## Work instructions
Lay out every line of the records below as a Markdown table with the columns "Row" and "Line", numbering each row and leaving out blank lines.

◆ ◆ ◆

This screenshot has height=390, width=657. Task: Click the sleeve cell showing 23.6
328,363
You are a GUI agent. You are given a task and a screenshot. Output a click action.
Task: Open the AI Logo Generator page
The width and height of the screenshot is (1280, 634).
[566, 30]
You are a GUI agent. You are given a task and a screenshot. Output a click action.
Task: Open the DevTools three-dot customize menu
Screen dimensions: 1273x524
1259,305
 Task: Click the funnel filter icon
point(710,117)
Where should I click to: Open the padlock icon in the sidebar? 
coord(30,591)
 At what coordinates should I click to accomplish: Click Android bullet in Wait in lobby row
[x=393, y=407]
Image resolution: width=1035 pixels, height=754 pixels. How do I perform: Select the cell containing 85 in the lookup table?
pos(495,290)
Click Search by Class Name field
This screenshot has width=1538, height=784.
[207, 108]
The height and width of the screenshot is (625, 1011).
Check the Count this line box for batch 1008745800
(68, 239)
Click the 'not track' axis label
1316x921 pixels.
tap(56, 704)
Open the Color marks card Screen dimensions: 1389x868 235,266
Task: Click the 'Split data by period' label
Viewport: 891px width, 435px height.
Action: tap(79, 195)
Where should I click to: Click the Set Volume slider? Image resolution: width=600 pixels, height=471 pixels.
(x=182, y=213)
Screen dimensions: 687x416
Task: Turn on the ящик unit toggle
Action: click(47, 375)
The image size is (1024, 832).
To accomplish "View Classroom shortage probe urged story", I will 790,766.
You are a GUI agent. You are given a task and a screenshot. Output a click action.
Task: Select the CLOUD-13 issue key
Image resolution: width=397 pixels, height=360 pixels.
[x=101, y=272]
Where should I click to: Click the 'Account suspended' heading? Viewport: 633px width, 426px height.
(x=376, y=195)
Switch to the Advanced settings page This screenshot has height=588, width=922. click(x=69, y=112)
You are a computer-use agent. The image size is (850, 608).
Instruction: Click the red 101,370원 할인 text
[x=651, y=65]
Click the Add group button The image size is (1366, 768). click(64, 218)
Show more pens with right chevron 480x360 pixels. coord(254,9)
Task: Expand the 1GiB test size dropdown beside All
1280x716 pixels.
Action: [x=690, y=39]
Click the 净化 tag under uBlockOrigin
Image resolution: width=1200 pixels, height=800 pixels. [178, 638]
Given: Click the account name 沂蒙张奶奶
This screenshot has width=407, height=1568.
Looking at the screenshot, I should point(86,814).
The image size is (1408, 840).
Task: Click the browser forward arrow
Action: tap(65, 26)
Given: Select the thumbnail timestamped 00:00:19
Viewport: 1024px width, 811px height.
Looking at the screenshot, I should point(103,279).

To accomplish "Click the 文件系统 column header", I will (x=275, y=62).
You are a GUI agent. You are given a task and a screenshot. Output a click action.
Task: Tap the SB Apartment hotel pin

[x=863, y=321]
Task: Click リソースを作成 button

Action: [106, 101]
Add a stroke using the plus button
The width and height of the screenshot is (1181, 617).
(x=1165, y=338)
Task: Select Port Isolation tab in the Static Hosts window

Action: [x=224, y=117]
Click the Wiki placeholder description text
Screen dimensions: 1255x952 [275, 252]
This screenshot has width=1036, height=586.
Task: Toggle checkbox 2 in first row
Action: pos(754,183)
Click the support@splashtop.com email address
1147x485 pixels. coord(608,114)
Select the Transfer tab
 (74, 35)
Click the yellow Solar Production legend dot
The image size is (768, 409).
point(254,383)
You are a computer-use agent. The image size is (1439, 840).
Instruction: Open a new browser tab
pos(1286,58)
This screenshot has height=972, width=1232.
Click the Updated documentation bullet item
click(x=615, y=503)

◆ ◆ ◆

## Task response
| Row | Line |
|---|---|
| 1 | This screenshot has height=390, width=657. Task: Click the sleeve cell showing 23.6 |
| 2 | 328,363 |
| 3 | You are a GUI agent. You are given a task and a screenshot. Output a click action. |
| 4 | Task: Open the AI Logo Generator page |
| 5 | The width and height of the screenshot is (1280, 634). |
| 6 | [566, 30] |
| 7 | You are a GUI agent. You are given a task and a screenshot. Output a click action. |
| 8 | Task: Open the DevTools three-dot customize menu |
| 9 | Screen dimensions: 1273x524 |
| 10 | 1259,305 |
| 11 |  Task: Click the funnel filter icon |
| 12 | point(710,117) |
| 13 | Where should I click to: Open the padlock icon in the sidebar?  |
| 14 | coord(30,591) |
| 15 |  At what coordinates should I click to accomplish: Click Android bullet in Wait in lobby row |
| 16 | [x=393, y=407] |
| 17 | Image resolution: width=1035 pixels, height=754 pixels. How do I perform: Select the cell containing 85 in the lookup table? |
| 18 | pos(495,290) |
| 19 | Click Search by Class Name field |
| 20 | This screenshot has width=1538, height=784. |
| 21 | [207, 108] |
| 22 | The height and width of the screenshot is (625, 1011). |
| 23 | Check the Count this line box for batch 1008745800 |
| 24 | (68, 239) |
| 25 | Click the 'not track' axis label |
| 26 | 1316x921 pixels. |
| 27 | tap(56, 704) |
| 28 | Open the Color marks card Screen dimensions: 1389x868 235,266 |
| 29 | Task: Click the 'Split data by period' label |
| 30 | Viewport: 891px width, 435px height. |
| 31 | Action: tap(79, 195) |
| 32 | Where should I click to: Click the Set Volume slider? Image resolution: width=600 pixels, height=471 pixels. |
| 33 | (x=182, y=213) |
| 34 | Screen dimensions: 687x416 |
| 35 | Task: Turn on the ящик unit toggle |
| 36 | Action: click(47, 375) |
| 37 | The image size is (1024, 832). |
| 38 | To accomplish "View Classroom shortage probe urged story", I will 790,766. |
| 39 | You are a GUI agent. You are given a task and a screenshot. Output a click action. |
| 40 | Task: Select the CLOUD-13 issue key |
| 41 | Image resolution: width=397 pixels, height=360 pixels. |
| 42 | [x=101, y=272] |
| 43 | Where should I click to: Click the 'Account suspended' heading? Viewport: 633px width, 426px height. |
| 44 | (x=376, y=195) |
| 45 | Switch to the Advanced settings page This screenshot has height=588, width=922. click(x=69, y=112) |
| 46 | You are a computer-use agent. The image size is (850, 608). |
| 47 | Instruction: Click the red 101,370원 할인 text |
| 48 | [x=651, y=65] |
| 49 | Click the Add group button The image size is (1366, 768). click(64, 218) |
| 50 | Show more pens with right chevron 480x360 pixels. coord(254,9) |
| 51 | Task: Expand the 1GiB test size dropdown beside All |
| 52 | 1280x716 pixels. |
| 53 | Action: [x=690, y=39] |
| 54 | Click the 净化 tag under uBlockOrigin |
| 55 | Image resolution: width=1200 pixels, height=800 pixels. [178, 638] |
| 56 | Given: Click the account name 沂蒙张奶奶 |
| 57 | This screenshot has width=407, height=1568. |
| 58 | Looking at the screenshot, I should point(86,814). |
| 59 | The image size is (1408, 840). |
| 60 | Task: Click the browser forward arrow |
| 61 | Action: tap(65, 26) |
| 62 | Given: Select the thumbnail timestamped 00:00:19 |
| 63 | Viewport: 1024px width, 811px height. |
| 64 | Looking at the screenshot, I should point(103,279). |
| 65 | To accomplish "Click the 文件系统 column header", I will (x=275, y=62). |
| 66 | You are a GUI agent. You are given a task and a screenshot. Output a click action. |
| 67 | Task: Tap the SB Apartment hotel pin |
| 68 | [x=863, y=321] |
| 69 | Task: Click リソースを作成 button |
| 70 | Action: [106, 101] |
| 71 | Add a stroke using the plus button |
| 72 | The width and height of the screenshot is (1181, 617). |
| 73 | (x=1165, y=338) |
| 74 | Task: Select Port Isolation tab in the Static Hosts window |
| 75 | Action: [x=224, y=117] |
| 76 | Click the Wiki placeholder description text |
| 77 | Screen dimensions: 1255x952 [275, 252] |
| 78 | This screenshot has width=1036, height=586. |
| 79 | Task: Toggle checkbox 2 in first row |
| 80 | Action: pos(754,183) |
| 81 | Click the support@splashtop.com email address |
| 82 | 1147x485 pixels. coord(608,114) |
| 83 | Select the Transfer tab |
| 84 |  (74, 35) |
| 85 | Click the yellow Solar Production legend dot |
| 86 | The image size is (768, 409). |
| 87 | point(254,383) |
| 88 | You are a computer-use agent. The image size is (1439, 840). |
| 89 | Instruction: Open a new browser tab |
| 90 | pos(1286,58) |
| 91 | This screenshot has height=972, width=1232. |
| 92 | Click the Updated documentation bullet item |
| 93 | click(x=615, y=503) |